• Problem
The answer should be every line below, retyped exactly.

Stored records
--------
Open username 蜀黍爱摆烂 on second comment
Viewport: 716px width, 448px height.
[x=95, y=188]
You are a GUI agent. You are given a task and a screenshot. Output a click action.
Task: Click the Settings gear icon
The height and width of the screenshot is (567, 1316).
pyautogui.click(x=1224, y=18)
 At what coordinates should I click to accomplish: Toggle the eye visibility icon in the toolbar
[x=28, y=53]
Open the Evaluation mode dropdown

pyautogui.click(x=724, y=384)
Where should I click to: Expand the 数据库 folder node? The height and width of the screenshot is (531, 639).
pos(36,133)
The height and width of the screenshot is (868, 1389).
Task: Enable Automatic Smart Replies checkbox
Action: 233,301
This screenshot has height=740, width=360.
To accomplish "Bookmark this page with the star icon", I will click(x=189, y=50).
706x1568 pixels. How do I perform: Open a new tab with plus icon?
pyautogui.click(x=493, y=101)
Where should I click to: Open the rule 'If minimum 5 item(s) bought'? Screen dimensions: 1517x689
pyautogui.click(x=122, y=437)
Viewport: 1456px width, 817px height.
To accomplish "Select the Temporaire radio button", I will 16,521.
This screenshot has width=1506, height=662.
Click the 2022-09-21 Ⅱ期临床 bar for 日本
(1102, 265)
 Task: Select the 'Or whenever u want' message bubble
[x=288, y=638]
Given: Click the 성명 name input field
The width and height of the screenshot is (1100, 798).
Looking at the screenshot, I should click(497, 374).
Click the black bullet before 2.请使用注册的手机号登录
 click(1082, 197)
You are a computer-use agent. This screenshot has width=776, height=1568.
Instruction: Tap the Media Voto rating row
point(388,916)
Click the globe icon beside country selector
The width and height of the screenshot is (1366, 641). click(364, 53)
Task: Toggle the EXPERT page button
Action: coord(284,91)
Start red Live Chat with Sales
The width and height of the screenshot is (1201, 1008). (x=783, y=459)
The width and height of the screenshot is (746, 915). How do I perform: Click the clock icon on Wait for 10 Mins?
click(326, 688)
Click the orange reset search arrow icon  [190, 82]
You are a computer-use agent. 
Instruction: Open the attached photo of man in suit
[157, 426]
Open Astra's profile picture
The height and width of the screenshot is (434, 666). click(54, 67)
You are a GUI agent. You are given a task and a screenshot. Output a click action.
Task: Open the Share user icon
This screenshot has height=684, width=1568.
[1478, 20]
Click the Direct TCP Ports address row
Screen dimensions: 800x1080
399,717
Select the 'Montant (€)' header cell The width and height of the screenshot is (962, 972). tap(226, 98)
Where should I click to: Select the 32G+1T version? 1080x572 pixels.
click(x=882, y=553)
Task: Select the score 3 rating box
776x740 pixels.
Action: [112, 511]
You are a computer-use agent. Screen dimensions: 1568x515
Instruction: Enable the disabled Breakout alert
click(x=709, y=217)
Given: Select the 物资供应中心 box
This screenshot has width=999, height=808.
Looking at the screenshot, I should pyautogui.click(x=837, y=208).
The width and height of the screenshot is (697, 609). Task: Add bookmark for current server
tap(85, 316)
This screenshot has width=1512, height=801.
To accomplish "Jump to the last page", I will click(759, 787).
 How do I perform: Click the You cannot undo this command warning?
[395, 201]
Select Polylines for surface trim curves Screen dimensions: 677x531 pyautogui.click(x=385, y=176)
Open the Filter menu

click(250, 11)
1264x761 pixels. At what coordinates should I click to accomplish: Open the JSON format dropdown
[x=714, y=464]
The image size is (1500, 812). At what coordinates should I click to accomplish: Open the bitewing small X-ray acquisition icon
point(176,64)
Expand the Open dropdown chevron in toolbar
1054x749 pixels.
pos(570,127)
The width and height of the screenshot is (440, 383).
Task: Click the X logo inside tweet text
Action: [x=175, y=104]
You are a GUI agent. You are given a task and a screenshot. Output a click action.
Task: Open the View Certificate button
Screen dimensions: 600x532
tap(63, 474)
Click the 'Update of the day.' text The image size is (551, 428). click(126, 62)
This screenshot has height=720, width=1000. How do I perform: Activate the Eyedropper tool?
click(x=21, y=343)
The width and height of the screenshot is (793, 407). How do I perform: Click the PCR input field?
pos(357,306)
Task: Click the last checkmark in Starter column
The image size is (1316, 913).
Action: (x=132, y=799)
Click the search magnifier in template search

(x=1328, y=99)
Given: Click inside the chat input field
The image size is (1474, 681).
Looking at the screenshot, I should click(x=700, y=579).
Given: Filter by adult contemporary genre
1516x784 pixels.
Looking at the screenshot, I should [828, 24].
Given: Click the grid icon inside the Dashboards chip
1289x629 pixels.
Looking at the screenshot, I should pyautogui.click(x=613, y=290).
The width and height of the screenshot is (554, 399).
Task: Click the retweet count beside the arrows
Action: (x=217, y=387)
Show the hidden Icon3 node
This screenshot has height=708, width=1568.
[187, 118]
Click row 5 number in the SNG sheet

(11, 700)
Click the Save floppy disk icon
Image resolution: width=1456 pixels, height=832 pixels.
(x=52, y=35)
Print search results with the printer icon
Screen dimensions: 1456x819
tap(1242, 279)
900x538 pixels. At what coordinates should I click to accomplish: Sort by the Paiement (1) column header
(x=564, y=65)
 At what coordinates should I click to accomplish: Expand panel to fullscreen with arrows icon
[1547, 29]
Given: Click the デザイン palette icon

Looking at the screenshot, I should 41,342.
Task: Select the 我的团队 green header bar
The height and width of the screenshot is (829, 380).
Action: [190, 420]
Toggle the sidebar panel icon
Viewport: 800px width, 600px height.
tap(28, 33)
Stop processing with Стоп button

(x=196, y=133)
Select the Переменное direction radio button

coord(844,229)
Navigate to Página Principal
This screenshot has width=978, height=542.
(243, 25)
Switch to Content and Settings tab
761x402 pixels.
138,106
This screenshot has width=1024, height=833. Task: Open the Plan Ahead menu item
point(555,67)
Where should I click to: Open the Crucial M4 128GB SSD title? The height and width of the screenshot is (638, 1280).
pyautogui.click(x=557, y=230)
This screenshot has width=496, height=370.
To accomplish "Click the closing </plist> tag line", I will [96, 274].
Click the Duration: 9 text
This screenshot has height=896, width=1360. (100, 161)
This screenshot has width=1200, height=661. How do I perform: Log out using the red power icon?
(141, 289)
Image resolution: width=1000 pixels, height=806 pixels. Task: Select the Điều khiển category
--------
• Reply to the task
Open username 蜀黍爱摆烂 on second comment
Viewport: 716px width, 448px height.
[x=95, y=188]
You are a GUI agent. You are given a task and a screenshot. Output a click action.
Task: Click the Settings gear icon
The height and width of the screenshot is (567, 1316).
pyautogui.click(x=1224, y=18)
 At what coordinates should I click to accomplish: Toggle the eye visibility icon in the toolbar
[x=28, y=53]
Open the Evaluation mode dropdown

pyautogui.click(x=724, y=384)
Where should I click to: Expand the 数据库 folder node? The height and width of the screenshot is (531, 639).
pos(36,133)
The height and width of the screenshot is (868, 1389).
Task: Enable Automatic Smart Replies checkbox
Action: 233,301
This screenshot has height=740, width=360.
To accomplish "Bookmark this page with the star icon", I will click(x=189, y=50).
706x1568 pixels. How do I perform: Open a new tab with plus icon?
pyautogui.click(x=493, y=101)
Where should I click to: Open the rule 'If minimum 5 item(s) bought'? Screen dimensions: 1517x689
pyautogui.click(x=122, y=437)
Viewport: 1456px width, 817px height.
To accomplish "Select the Temporaire radio button", I will 16,521.
This screenshot has width=1506, height=662.
Click the 2022-09-21 Ⅱ期临床 bar for 日本
(1102, 265)
 Task: Select the 'Or whenever u want' message bubble
[x=288, y=638]
Given: Click the 성명 name input field
The width and height of the screenshot is (1100, 798).
Looking at the screenshot, I should click(497, 374).
Click the black bullet before 2.请使用注册的手机号登录
 click(1082, 197)
You are a computer-use agent. This screenshot has width=776, height=1568.
Instruction: Tap the Media Voto rating row
point(388,916)
Click the globe icon beside country selector
The width and height of the screenshot is (1366, 641). click(364, 53)
Task: Toggle the EXPERT page button
Action: coord(284,91)
Start red Live Chat with Sales
The width and height of the screenshot is (1201, 1008). (x=783, y=459)
The width and height of the screenshot is (746, 915). How do I perform: Click the clock icon on Wait for 10 Mins?
click(326, 688)
Click the orange reset search arrow icon  [190, 82]
You are a computer-use agent. 
Instruction: Open the attached photo of man in suit
[157, 426]
Open Astra's profile picture
The height and width of the screenshot is (434, 666). click(54, 67)
You are a GUI agent. You are given a task and a screenshot. Output a click action.
Task: Open the Share user icon
This screenshot has height=684, width=1568.
[1478, 20]
Click the Direct TCP Ports address row
Screen dimensions: 800x1080
399,717
Select the 'Montant (€)' header cell The width and height of the screenshot is (962, 972). tap(226, 98)
Where should I click to: Select the 32G+1T version? 1080x572 pixels.
click(x=882, y=553)
Task: Select the score 3 rating box
776x740 pixels.
Action: [112, 511]
You are a computer-use agent. Screen dimensions: 1568x515
Instruction: Enable the disabled Breakout alert
click(x=709, y=217)
Given: Select the 物资供应中心 box
This screenshot has width=999, height=808.
Looking at the screenshot, I should pyautogui.click(x=837, y=208).
The width and height of the screenshot is (697, 609). Task: Add bookmark for current server
tap(85, 316)
This screenshot has width=1512, height=801.
To accomplish "Jump to the last page", I will click(759, 787).
 How do I perform: Click the You cannot undo this command warning?
[395, 201]
Select Polylines for surface trim curves Screen dimensions: 677x531 pyautogui.click(x=385, y=176)
Open the Filter menu

click(250, 11)
1264x761 pixels. At what coordinates should I click to accomplish: Open the JSON format dropdown
[x=714, y=464]
The image size is (1500, 812). At what coordinates should I click to accomplish: Open the bitewing small X-ray acquisition icon
point(176,64)
Expand the Open dropdown chevron in toolbar
1054x749 pixels.
pos(570,127)
The width and height of the screenshot is (440, 383).
Task: Click the X logo inside tweet text
Action: [x=175, y=104]
You are a GUI agent. You are given a task and a screenshot. Output a click action.
Task: Open the View Certificate button
Screen dimensions: 600x532
tap(63, 474)
Click the 'Update of the day.' text The image size is (551, 428). click(126, 62)
This screenshot has height=720, width=1000. How do I perform: Activate the Eyedropper tool?
click(x=21, y=343)
The width and height of the screenshot is (793, 407). How do I perform: Click the PCR input field?
pos(357,306)
Task: Click the last checkmark in Starter column
The image size is (1316, 913).
Action: (x=132, y=799)
Click the search magnifier in template search

(x=1328, y=99)
Given: Click inside the chat input field
The image size is (1474, 681).
Looking at the screenshot, I should click(x=700, y=579).
Given: Filter by adult contemporary genre
1516x784 pixels.
Looking at the screenshot, I should [828, 24].
Given: Click the grid icon inside the Dashboards chip
1289x629 pixels.
Looking at the screenshot, I should pyautogui.click(x=613, y=290).
The width and height of the screenshot is (554, 399).
Task: Click the retweet count beside the arrows
Action: (x=217, y=387)
Show the hidden Icon3 node
This screenshot has height=708, width=1568.
[187, 118]
Click row 5 number in the SNG sheet

(11, 700)
Click the Save floppy disk icon
Image resolution: width=1456 pixels, height=832 pixels.
(x=52, y=35)
Print search results with the printer icon
Screen dimensions: 1456x819
tap(1242, 279)
900x538 pixels. At what coordinates should I click to accomplish: Sort by the Paiement (1) column header
(x=564, y=65)
 At what coordinates should I click to accomplish: Expand panel to fullscreen with arrows icon
[1547, 29]
Given: Click the デザイン palette icon

Looking at the screenshot, I should 41,342.
Task: Select the 我的团队 green header bar
The height and width of the screenshot is (829, 380).
Action: [190, 420]
Toggle the sidebar panel icon
Viewport: 800px width, 600px height.
tap(28, 33)
Stop processing with Стоп button

(x=196, y=133)
Select the Переменное direction radio button

coord(844,229)
Navigate to Página Principal
This screenshot has width=978, height=542.
(243, 25)
Switch to Content and Settings tab
761x402 pixels.
138,106
This screenshot has width=1024, height=833. Task: Open the Plan Ahead menu item
point(555,67)
Where should I click to: Open the Crucial M4 128GB SSD title? The height and width of the screenshot is (638, 1280).
pyautogui.click(x=557, y=230)
This screenshot has width=496, height=370.
To accomplish "Click the closing </plist> tag line", I will [96, 274].
Click the Duration: 9 text
This screenshot has height=896, width=1360. (100, 161)
This screenshot has width=1200, height=661. How do I perform: Log out using the red power icon?
(141, 289)
Image resolution: width=1000 pixels, height=806 pixels. Task: Select the Điều khiển category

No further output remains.